Laporan Wartawan Tribunnews.com, Srihandriatmo Malau
TRIBUNNEWS.COM, WASHINGTON - Amerika Serikat kembali menjatuhkan sanksi baru kepada Myanmar, Rabu (21/4/2021) waktu setempat.
Kali ini sanksi diberikan kepada dua perusahaan milik negara (BUMN) dalam serangkaian tindakan hukuman menyusul kudeta militer dan pembunuhan demonstran sejak pengambilalihan kekuasaan sejak 1 Februari lalu.
Departemen Keuangan AS mengatakan pihaknya menjatuhkan sanksi kepada Myanmar Timber Enterprise dan Myanmar Pearl Enterprise yang masing-masing bergerak di bidang industri mutiara dan kayu.
Dua BUMN tersebut merupakan sumber pendapatan bagi militer Myanmar.
"Tindakan hari ini menunjukkan komitmen Amerika Serikat untuk menargetkan saluran pendanaan khusus ini dan mempromosikan akuntabilitas bagi mereka yang bertanggung jawab atas kudeta dan kekerasan yang sedang berlangsung," ujar direktur Kantor Pengendalian Aset Asing Departemen Keuangan AS, Andrea Gack seperti dilansir Reuters dan Channel News Asia, Kamis (22/4/2021).
Baca juga: PBB: Jutaan Orang Terancam Kelaparan di Myanmar
Negara Asia Tenggara itu telah mengalami krisis sejak kudeta Februari ketika militer merebut kekuasaan dari pemerintahan terpilih Aung San Suu Kyi, dengan aksi protes hampir setiap hari dan tindakan kekerasan oleh junta terjadi di mana-mana.

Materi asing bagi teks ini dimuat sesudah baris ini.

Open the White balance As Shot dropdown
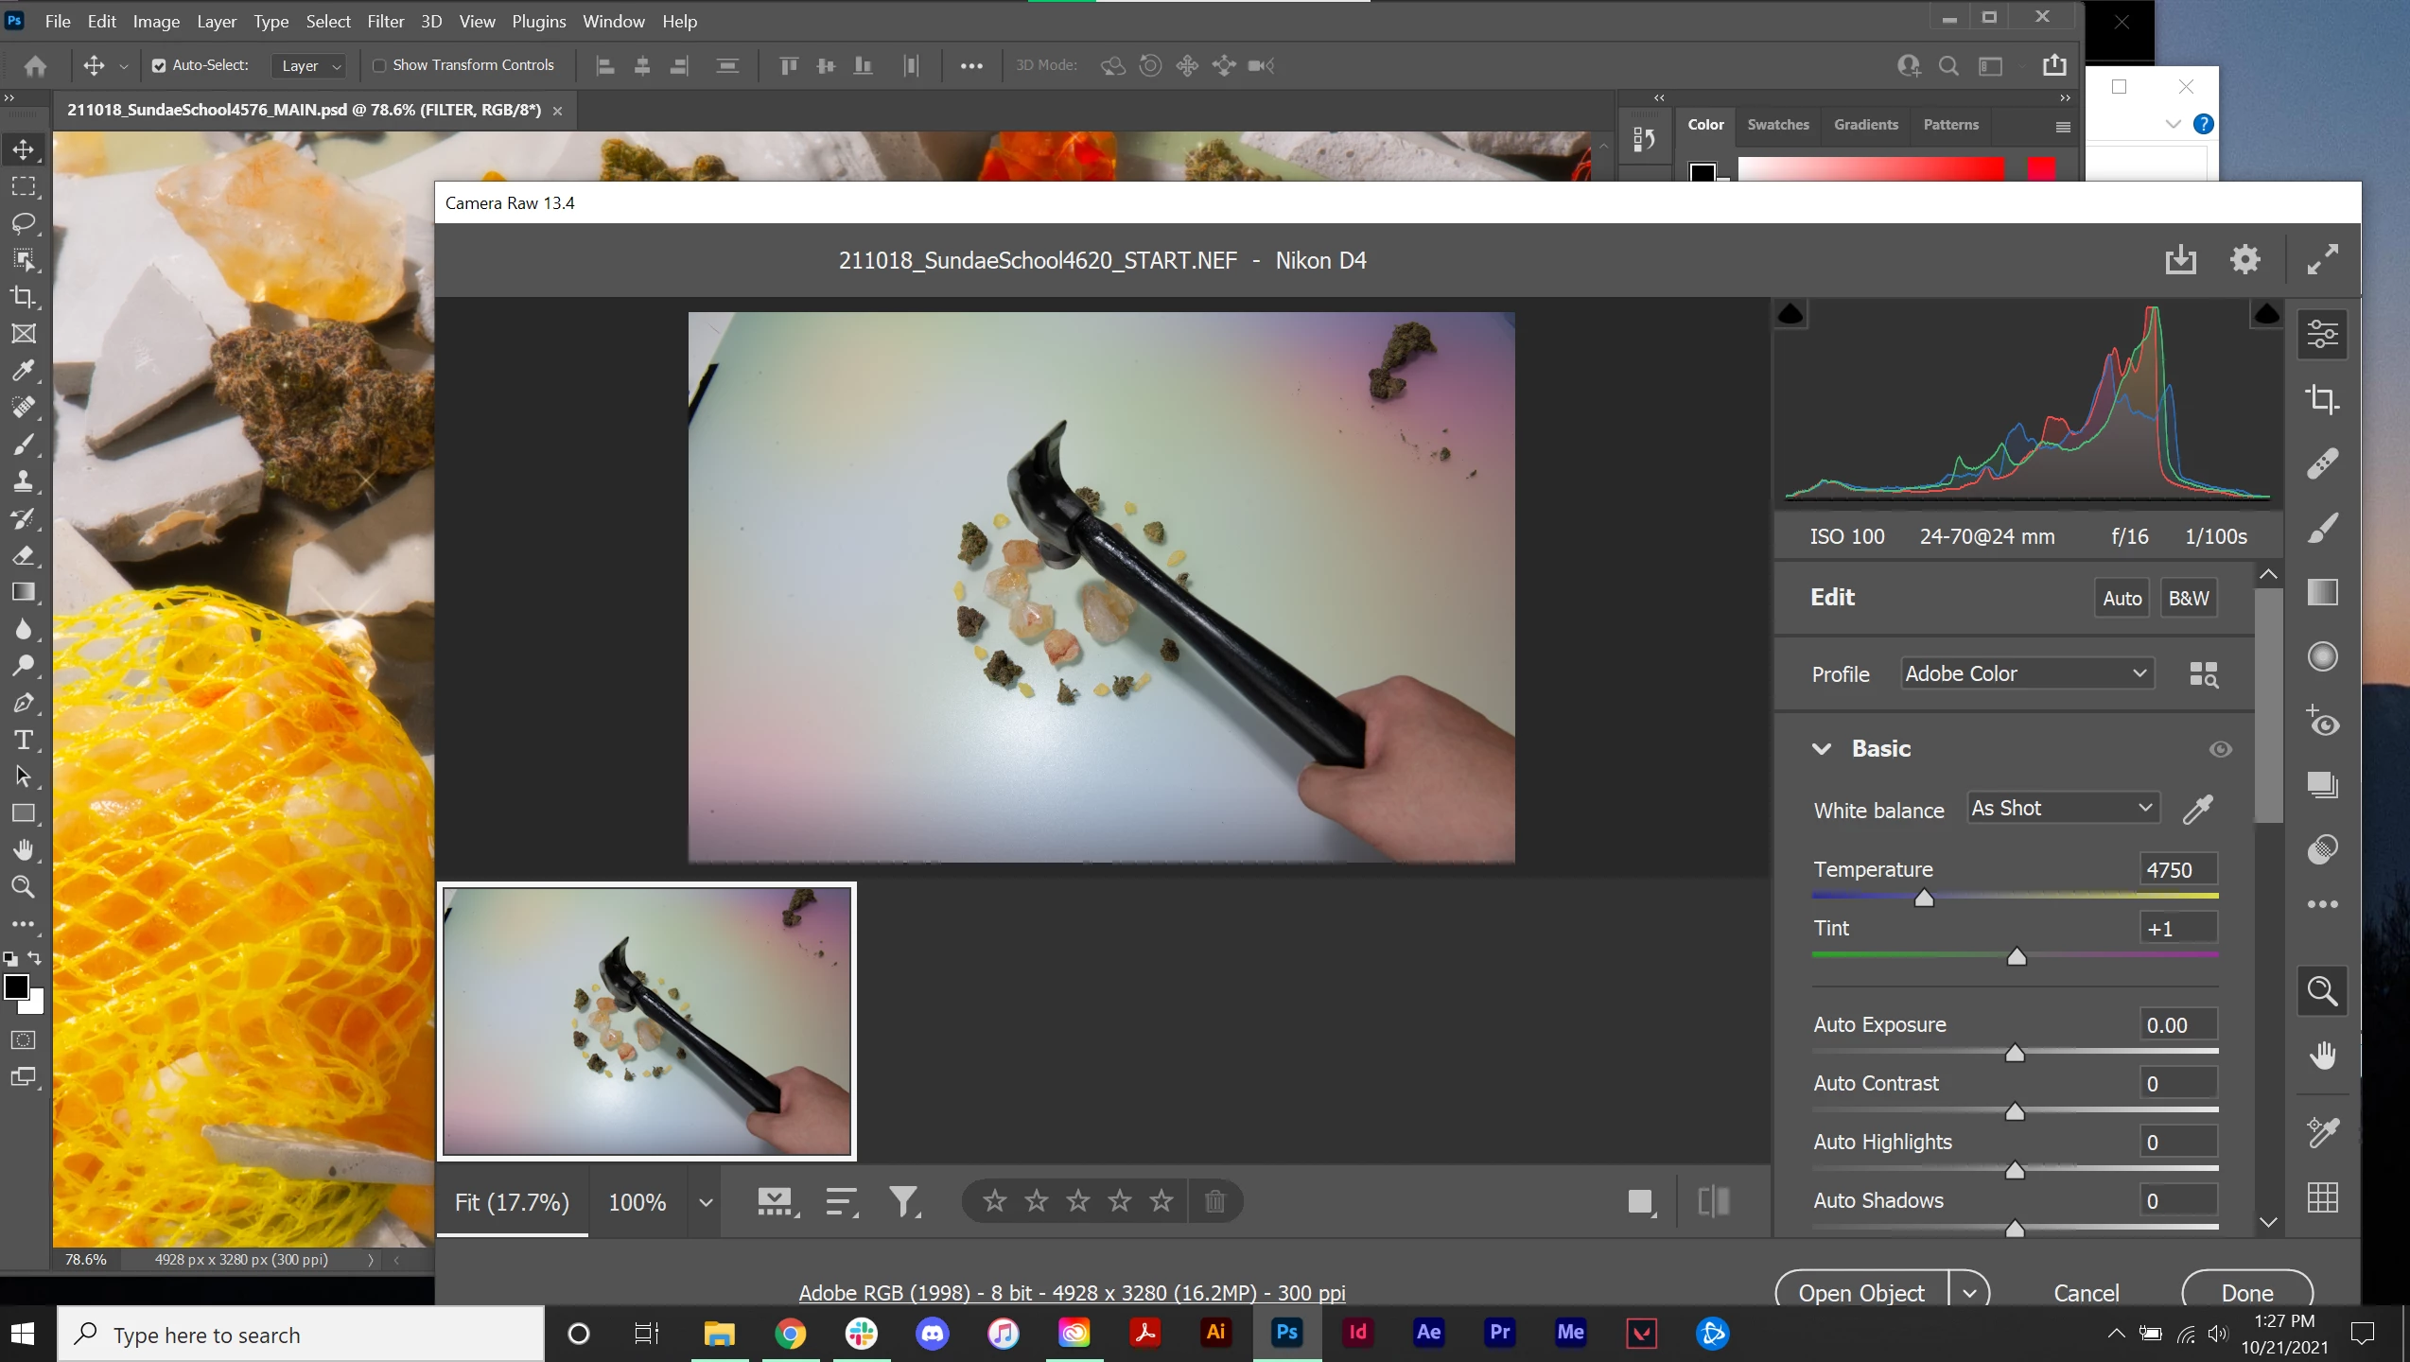Viewport: 2410px width, 1362px height. point(2062,808)
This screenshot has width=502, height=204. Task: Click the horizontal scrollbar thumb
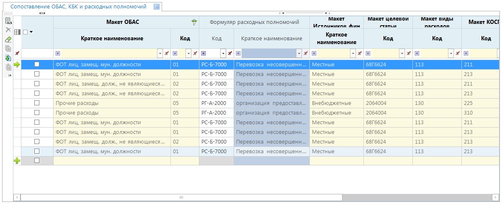tap(181, 197)
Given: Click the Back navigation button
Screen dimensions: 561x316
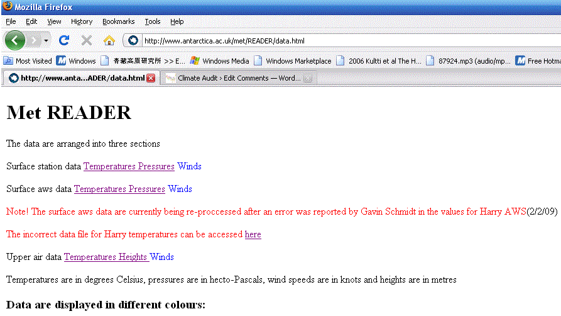Looking at the screenshot, I should point(15,40).
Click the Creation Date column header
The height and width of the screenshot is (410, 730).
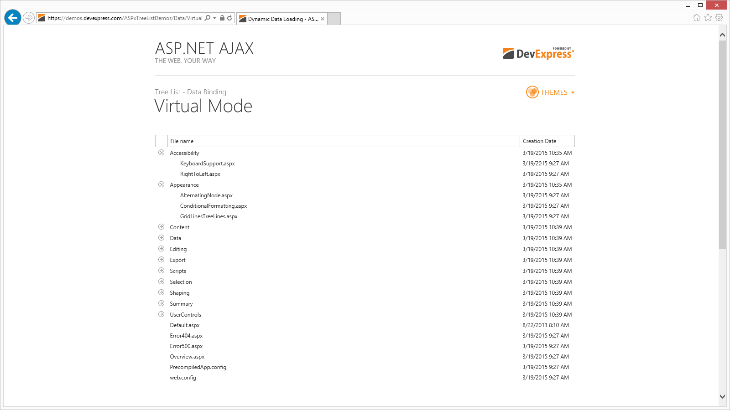pyautogui.click(x=547, y=141)
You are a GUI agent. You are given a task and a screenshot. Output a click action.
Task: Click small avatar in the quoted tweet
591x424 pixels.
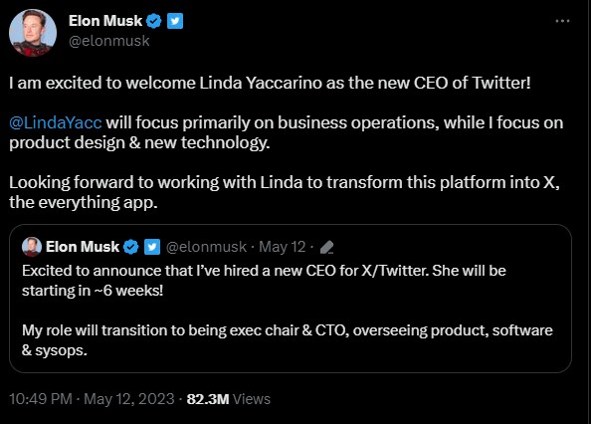tap(32, 247)
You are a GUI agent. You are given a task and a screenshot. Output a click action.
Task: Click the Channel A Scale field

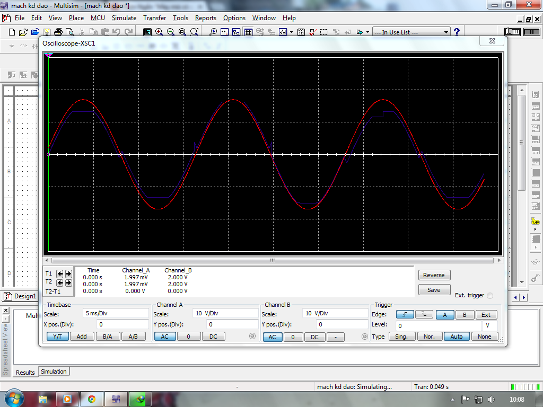(225, 313)
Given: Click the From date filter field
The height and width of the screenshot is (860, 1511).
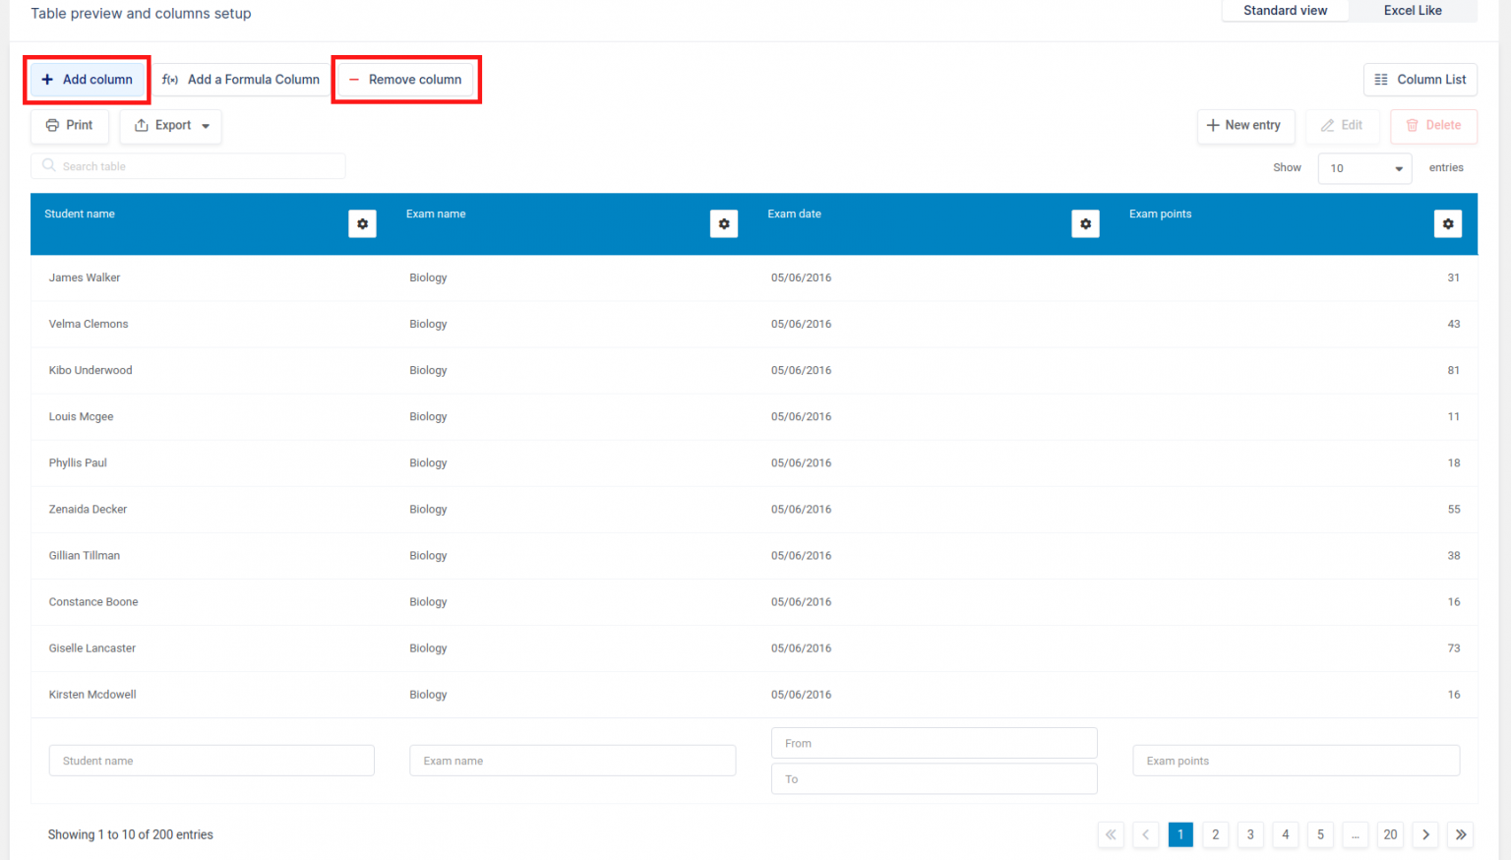Looking at the screenshot, I should (x=933, y=743).
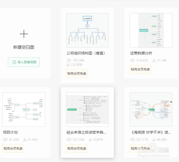Click the 硅谷来信之投资哲学篇 title text
The height and width of the screenshot is (162, 179).
pyautogui.click(x=86, y=132)
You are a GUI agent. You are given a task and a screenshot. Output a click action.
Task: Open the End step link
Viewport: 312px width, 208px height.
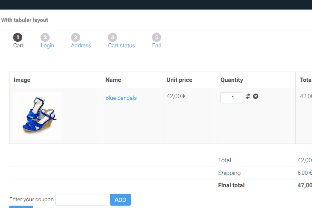tap(157, 45)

Ratusan orang telah tewas.
Asosiasi Bantuan untuk Tahanan Politik (AAPP), sebuah kelompok aktivis, mengatakan 738 orang dibunuh aparat keamanan Myanmar sejak kudeta dan 3.300 orang berada dalam penahanan. Sebanyak 20 orang lainnya telah dijatuhi hukuman mati.
Washington telah merespons dengan menargetkan pendapatan militer melalui beberapa kali sanksi.
Baca juga: Lagi, Amerika Serikat Menjatuhkan Sanksi pada 2 Perusahaan yang Mendanai Junta Militer Myanmar
Uni Eropa Jatuhkan Sanksi kepada 10 Pejabat Junta Myanmar dan 2 Perusahaan
Uni Eropa kembali menjatuhkan sanksi terhadap 10 pejabat junta Myanmar dan dua perusahaan yang terkait dengan militer atas kudeta dan tindakan kerasasan berdarah terhadap demonstran.
“Individu-individu itu "semua bertanggung jawab merusak demokrasi dan aturan hukum di Myanmar, dan untuk keputusan represif dan pelanggaran HAM yang serius," demikian pernyataan negara-negara anggota setelah pertemuan virtual para menteri luar negeri Uni Eropa, sepeeri dilansir AFP dan Channel News Asia, Selasa (20/4/2021).
Baca juga: KTT ASEAN Bahas Krisis Myanmar di Tengah Uni Eropa Perluas Sanksi Kepada Junta Militer
Selain individu, ada dua perusahaan, yakni Myanmar Economic Holdings Public Company Limited (MEHL) dan Myanmar Economic Corporation Limited (MEC).